Available data
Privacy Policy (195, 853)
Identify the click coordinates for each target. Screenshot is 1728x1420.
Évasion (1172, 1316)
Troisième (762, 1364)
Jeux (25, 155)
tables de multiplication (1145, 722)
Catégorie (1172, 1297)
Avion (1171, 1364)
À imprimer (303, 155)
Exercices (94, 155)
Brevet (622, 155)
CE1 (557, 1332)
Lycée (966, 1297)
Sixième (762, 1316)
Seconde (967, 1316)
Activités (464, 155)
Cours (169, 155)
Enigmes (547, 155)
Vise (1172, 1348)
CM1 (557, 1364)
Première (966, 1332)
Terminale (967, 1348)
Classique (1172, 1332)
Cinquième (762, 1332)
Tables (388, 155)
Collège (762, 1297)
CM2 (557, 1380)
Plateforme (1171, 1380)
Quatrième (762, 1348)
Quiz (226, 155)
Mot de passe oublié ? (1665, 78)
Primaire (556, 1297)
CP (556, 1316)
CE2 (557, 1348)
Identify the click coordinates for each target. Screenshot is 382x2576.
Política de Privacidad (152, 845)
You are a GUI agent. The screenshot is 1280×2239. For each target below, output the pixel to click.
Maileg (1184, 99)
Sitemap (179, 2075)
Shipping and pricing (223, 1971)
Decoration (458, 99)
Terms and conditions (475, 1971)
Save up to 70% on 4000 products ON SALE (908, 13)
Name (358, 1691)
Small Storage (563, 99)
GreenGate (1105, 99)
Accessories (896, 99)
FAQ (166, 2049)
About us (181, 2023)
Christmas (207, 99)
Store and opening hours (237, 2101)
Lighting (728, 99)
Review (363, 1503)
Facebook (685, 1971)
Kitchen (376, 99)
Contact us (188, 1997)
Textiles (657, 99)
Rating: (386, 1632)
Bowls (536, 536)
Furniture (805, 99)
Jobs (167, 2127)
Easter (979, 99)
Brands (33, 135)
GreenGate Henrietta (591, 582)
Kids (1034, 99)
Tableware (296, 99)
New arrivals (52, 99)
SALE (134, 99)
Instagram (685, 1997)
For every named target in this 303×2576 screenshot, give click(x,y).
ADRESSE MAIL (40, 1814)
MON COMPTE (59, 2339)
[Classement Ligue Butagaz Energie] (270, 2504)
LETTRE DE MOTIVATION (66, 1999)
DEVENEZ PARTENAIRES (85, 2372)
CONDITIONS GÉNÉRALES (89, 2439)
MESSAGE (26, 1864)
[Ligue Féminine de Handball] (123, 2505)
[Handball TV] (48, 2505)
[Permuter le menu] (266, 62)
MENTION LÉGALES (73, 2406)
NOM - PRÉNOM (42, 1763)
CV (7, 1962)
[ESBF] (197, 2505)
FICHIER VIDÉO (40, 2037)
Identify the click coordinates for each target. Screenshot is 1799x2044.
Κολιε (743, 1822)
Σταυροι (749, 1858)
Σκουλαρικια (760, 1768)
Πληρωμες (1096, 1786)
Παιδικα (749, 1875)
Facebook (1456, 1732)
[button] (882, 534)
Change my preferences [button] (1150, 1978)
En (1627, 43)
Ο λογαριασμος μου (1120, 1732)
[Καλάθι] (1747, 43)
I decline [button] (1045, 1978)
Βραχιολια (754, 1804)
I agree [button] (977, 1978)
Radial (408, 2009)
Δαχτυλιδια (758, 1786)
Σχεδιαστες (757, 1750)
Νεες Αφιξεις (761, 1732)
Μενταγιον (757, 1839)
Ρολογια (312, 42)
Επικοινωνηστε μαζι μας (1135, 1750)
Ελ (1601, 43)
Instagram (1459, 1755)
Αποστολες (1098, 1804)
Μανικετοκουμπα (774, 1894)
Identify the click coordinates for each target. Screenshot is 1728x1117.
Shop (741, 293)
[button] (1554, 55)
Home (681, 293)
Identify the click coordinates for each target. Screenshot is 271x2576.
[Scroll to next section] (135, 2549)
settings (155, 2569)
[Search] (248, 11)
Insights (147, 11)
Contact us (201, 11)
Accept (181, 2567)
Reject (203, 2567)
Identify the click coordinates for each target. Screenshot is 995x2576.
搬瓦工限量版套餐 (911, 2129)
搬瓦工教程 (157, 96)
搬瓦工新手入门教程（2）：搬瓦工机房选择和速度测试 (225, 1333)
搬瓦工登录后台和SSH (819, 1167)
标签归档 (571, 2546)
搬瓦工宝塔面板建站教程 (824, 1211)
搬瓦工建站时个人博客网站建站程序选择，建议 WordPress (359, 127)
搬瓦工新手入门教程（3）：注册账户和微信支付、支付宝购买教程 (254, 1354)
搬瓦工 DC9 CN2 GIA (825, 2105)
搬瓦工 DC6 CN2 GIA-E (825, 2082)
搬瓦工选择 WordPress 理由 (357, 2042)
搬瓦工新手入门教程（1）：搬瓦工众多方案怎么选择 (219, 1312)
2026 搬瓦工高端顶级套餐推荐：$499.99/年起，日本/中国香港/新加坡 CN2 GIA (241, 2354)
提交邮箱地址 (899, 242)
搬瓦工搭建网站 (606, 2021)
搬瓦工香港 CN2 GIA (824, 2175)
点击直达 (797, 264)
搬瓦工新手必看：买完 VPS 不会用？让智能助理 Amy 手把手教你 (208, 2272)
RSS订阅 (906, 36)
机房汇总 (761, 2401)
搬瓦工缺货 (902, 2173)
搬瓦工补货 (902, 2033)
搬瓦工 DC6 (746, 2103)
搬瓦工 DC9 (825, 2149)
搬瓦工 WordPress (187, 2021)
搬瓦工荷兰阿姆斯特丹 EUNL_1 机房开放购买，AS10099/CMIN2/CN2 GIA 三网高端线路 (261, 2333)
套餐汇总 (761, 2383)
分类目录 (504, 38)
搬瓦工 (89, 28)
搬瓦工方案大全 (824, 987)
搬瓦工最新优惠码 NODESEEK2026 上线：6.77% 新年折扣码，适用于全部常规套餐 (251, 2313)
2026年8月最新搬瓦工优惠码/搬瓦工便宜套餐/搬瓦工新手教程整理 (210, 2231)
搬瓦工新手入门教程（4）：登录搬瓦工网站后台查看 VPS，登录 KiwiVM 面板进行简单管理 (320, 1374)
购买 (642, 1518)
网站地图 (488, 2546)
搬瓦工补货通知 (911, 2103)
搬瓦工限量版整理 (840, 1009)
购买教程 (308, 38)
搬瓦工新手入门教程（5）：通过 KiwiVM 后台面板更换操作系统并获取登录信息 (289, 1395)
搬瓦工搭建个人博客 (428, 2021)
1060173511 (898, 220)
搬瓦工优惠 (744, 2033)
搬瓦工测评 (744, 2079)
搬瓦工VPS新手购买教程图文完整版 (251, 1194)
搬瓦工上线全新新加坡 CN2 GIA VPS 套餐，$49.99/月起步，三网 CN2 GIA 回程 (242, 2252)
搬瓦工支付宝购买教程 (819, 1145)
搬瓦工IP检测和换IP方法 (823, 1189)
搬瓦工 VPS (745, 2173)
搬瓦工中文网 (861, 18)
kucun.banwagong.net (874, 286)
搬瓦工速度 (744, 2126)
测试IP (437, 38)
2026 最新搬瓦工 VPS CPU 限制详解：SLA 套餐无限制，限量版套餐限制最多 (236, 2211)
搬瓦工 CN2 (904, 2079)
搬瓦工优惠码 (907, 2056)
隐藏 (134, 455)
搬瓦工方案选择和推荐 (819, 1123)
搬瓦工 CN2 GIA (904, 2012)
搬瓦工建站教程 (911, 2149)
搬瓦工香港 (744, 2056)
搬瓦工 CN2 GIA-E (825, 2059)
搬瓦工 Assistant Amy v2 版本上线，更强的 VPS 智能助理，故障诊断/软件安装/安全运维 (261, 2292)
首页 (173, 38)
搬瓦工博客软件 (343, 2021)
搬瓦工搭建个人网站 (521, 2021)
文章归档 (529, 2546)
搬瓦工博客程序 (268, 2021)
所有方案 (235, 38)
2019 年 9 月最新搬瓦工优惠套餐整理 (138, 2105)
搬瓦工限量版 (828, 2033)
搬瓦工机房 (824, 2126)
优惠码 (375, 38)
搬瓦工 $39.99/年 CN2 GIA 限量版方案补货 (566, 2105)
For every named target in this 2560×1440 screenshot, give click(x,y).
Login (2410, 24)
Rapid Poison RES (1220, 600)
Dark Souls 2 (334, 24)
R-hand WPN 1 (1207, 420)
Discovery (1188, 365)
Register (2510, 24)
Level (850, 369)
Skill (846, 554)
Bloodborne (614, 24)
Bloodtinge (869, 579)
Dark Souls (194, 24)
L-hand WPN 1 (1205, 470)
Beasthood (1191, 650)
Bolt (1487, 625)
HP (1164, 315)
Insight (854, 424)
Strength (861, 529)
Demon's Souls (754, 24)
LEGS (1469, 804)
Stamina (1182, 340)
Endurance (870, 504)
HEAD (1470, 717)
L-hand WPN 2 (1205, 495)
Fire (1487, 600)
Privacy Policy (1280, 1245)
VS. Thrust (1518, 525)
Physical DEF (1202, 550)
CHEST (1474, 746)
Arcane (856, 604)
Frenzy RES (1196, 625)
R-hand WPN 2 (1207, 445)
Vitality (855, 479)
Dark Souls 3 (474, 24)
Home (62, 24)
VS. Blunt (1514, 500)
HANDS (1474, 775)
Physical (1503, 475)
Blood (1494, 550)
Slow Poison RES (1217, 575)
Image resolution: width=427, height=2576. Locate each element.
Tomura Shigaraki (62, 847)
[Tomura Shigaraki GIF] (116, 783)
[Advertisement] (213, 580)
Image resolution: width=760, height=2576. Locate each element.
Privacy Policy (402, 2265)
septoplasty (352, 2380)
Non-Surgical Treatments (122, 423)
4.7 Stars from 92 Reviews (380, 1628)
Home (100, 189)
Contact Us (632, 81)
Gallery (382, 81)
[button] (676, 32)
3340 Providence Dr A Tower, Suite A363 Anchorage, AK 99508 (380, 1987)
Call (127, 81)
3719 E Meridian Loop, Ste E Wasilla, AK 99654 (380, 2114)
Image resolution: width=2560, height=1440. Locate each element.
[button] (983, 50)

Your task
From the data above, return every line from the line that has "搬瓦工选择 WordPress 理由 (357, 2042)" up to and including the line that has "LEGS (1469, 804)", exactly.

Answer area
搬瓦工选择 WordPress 理由 (357, 2042)
搬瓦工新手入门教程（1）：搬瓦工众多方案怎么选择 (219, 1312)
2026 搬瓦工高端顶级套餐推荐：$499.99/年起，日本/中国香港/新加坡 CN2 GIA (241, 2354)
提交邮箱地址 (899, 242)
搬瓦工搭建网站 (606, 2021)
搬瓦工香港 CN2 GIA (824, 2175)
点击直达 (797, 264)
搬瓦工新手必看：买完 VPS 不会用？让智能助理 Amy 手把手教你 (208, 2272)
RSS订阅 (906, 36)
机房汇总 (761, 2401)
搬瓦工缺货 (902, 2173)
搬瓦工补货 (902, 2033)
搬瓦工 DC6 (746, 2103)
搬瓦工 DC9 (825, 2149)
搬瓦工 WordPress (187, 2021)
搬瓦工荷兰阿姆斯特丹 EUNL_1 机房开放购买，AS10099/CMIN2/CN2 GIA 三网高端线路 (261, 2333)
套餐汇总 (761, 2383)
分类目录 (504, 38)
搬瓦工 (89, 28)
搬瓦工方案大全 (824, 987)
搬瓦工最新优惠码 NODESEEK2026 上线：6.77% 新年折扣码，适用于全部常规套餐 (251, 2313)
2026年8月最新搬瓦工优惠码/搬瓦工便宜套餐/搬瓦工新手教程整理 (210, 2231)
搬瓦工新手入门教程（4）：登录搬瓦工网站后台查看 VPS，登录 KiwiVM 面板进行简单管理 (320, 1374)
购买 (642, 1518)
网站地图 (488, 2546)
搬瓦工补货通知 (911, 2103)
搬瓦工限量版整理 (840, 1009)
购买教程 (308, 38)
搬瓦工新手入门教程（5）：通过 KiwiVM 后台面板更换操作系统并获取登录信息 (289, 1395)
搬瓦工搭建个人博客 (428, 2021)
1060173511 (898, 220)
搬瓦工优惠 (744, 2033)
搬瓦工测评 (744, 2079)
搬瓦工VPS新手购买教程图文完整版 (251, 1194)
搬瓦工上线全新新加坡 CN2 GIA VPS 套餐，$49.99/月起步，三网 CN2 GIA 回程 (242, 2252)
搬瓦工支付宝购买教程 (819, 1145)
搬瓦工IP检测和换IP方法 (823, 1189)
搬瓦工 VPS (745, 2173)
搬瓦工中文网 (861, 18)
kucun.banwagong.net (874, 286)
搬瓦工速度 (744, 2126)
测试IP (437, 38)
2026 最新搬瓦工 VPS CPU 限制详解：SLA 套餐无限制，限量版套餐限制最多 (236, 2211)
搬瓦工 CN2 (904, 2079)
搬瓦工优惠码 (907, 2056)
隐藏 (134, 455)
搬瓦工方案选择和推荐 (819, 1123)
搬瓦工 CN2 GIA (904, 2012)
搬瓦工建站教程 (911, 2149)
搬瓦工香港 (744, 2056)
搬瓦工 CN2 GIA-E (825, 2059)
搬瓦工 Assistant Amy v2 版本上线，更强的 VPS 智能助理，故障诊断/软件安装/安全运维 (261, 2292)
首页 (173, 38)
搬瓦工博客软件 (343, 2021)
搬瓦工搭建个人网站 (521, 2021)
文章归档 (529, 2546)
搬瓦工博客程序 (268, 2021)
所有方案 (235, 38)
2019 年 9 月最新搬瓦工优惠套餐整理 (138, 2105)
搬瓦工限量版 (828, 2033)
搬瓦工机房 (824, 2126)
优惠码 (375, 38)
搬瓦工 $39.99/年 CN2 GIA 限量版方案补货 (566, 2105)
For every named target in this 2560×1440 screenshot, give click(x,y).
Login (2410, 24)
Rapid Poison RES (1220, 600)
Dark Souls 2 (334, 24)
R-hand WPN 1 (1207, 420)
Discovery (1188, 365)
Register (2510, 24)
Level (850, 369)
Skill (846, 554)
Bloodborne (614, 24)
Bloodtinge (869, 579)
Dark Souls (194, 24)
L-hand WPN 1 (1205, 470)
Beasthood (1191, 650)
Bolt (1487, 625)
HP (1164, 315)
Insight (854, 424)
Strength (861, 529)
Demon's Souls (754, 24)
LEGS (1469, 804)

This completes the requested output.